Data records:
* * * * * * *
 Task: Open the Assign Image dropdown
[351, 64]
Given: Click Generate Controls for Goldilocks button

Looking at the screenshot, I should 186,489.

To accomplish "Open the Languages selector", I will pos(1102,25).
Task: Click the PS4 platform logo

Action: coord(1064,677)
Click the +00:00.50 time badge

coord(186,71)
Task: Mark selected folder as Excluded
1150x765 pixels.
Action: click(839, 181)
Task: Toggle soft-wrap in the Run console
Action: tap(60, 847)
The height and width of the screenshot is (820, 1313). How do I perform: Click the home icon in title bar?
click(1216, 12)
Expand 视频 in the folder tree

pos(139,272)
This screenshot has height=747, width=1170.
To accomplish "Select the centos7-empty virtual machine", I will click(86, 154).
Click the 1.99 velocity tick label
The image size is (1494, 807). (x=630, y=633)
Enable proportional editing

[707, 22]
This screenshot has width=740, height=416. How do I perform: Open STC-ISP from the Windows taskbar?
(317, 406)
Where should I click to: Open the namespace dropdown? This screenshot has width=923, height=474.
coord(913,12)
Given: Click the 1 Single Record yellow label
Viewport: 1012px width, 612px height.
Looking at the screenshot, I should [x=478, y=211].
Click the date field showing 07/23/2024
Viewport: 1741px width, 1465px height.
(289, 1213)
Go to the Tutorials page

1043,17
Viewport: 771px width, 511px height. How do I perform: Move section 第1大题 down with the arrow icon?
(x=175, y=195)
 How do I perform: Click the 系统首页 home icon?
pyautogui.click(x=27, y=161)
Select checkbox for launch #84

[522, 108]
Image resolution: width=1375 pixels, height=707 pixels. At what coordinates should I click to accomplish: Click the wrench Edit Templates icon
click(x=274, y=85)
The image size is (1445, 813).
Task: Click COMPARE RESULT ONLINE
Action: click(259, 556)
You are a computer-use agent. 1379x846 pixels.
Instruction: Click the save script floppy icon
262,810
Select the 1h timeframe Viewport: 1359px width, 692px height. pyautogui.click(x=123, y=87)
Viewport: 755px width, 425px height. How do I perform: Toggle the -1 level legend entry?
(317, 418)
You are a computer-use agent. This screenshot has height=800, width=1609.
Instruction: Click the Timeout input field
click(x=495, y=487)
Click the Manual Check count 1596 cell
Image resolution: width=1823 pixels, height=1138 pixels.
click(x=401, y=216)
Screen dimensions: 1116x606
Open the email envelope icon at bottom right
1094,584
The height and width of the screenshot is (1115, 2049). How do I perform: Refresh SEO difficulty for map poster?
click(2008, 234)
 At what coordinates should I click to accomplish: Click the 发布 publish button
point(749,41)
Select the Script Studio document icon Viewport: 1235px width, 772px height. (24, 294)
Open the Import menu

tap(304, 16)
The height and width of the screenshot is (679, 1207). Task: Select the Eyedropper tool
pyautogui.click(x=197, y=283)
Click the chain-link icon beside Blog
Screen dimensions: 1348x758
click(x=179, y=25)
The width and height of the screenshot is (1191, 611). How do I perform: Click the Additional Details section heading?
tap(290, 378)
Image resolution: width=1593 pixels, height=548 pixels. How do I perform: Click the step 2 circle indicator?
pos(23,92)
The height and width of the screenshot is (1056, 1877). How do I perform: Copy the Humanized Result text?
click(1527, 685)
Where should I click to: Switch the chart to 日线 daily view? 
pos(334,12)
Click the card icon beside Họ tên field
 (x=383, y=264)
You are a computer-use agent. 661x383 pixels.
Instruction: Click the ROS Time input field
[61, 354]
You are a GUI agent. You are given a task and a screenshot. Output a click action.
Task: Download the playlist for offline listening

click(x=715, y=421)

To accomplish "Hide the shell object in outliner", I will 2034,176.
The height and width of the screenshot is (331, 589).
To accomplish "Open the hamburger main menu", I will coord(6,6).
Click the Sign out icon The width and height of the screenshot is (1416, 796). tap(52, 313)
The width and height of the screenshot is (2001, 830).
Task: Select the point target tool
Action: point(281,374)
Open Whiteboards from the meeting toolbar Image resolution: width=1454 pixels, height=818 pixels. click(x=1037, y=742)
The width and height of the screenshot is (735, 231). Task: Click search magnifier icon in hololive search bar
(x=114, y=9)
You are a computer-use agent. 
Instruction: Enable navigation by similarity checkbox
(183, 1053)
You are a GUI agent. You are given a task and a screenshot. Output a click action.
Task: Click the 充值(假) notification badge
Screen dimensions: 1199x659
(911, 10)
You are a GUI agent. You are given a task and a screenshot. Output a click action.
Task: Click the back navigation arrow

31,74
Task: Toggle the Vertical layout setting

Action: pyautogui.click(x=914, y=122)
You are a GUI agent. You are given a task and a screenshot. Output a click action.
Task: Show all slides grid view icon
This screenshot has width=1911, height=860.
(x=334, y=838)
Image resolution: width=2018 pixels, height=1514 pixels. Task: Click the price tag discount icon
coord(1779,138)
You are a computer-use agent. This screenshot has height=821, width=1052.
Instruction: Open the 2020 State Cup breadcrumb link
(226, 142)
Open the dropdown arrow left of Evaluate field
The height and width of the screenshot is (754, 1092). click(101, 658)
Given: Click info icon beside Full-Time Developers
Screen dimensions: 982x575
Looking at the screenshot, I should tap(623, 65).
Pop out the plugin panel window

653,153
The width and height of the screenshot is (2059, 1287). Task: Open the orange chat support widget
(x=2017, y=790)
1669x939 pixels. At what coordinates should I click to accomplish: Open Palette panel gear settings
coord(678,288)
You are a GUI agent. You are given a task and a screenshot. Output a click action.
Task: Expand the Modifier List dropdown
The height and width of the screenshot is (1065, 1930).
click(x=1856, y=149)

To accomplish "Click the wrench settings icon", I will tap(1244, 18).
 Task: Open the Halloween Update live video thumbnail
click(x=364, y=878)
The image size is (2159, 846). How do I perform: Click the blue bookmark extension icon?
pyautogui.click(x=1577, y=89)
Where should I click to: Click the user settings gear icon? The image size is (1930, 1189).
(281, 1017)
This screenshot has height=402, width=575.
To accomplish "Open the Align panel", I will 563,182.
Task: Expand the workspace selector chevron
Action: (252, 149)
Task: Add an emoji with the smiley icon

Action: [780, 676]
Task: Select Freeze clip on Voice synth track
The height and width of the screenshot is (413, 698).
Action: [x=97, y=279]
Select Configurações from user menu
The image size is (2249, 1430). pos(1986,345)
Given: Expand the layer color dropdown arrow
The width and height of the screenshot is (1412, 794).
* * * * * * *
• Exercise description: Pull every line with "computer" from the records.

• Output below:
You are a computer-use agent. 1379x846 pixels.
You are a computer-use agent. This screenshot has height=800, width=1609.
You are a computer-use agent. 661x383 pixels.
You are a computer-use agent. 
You are a computer-use agent. This screenshot has height=821, width=1052.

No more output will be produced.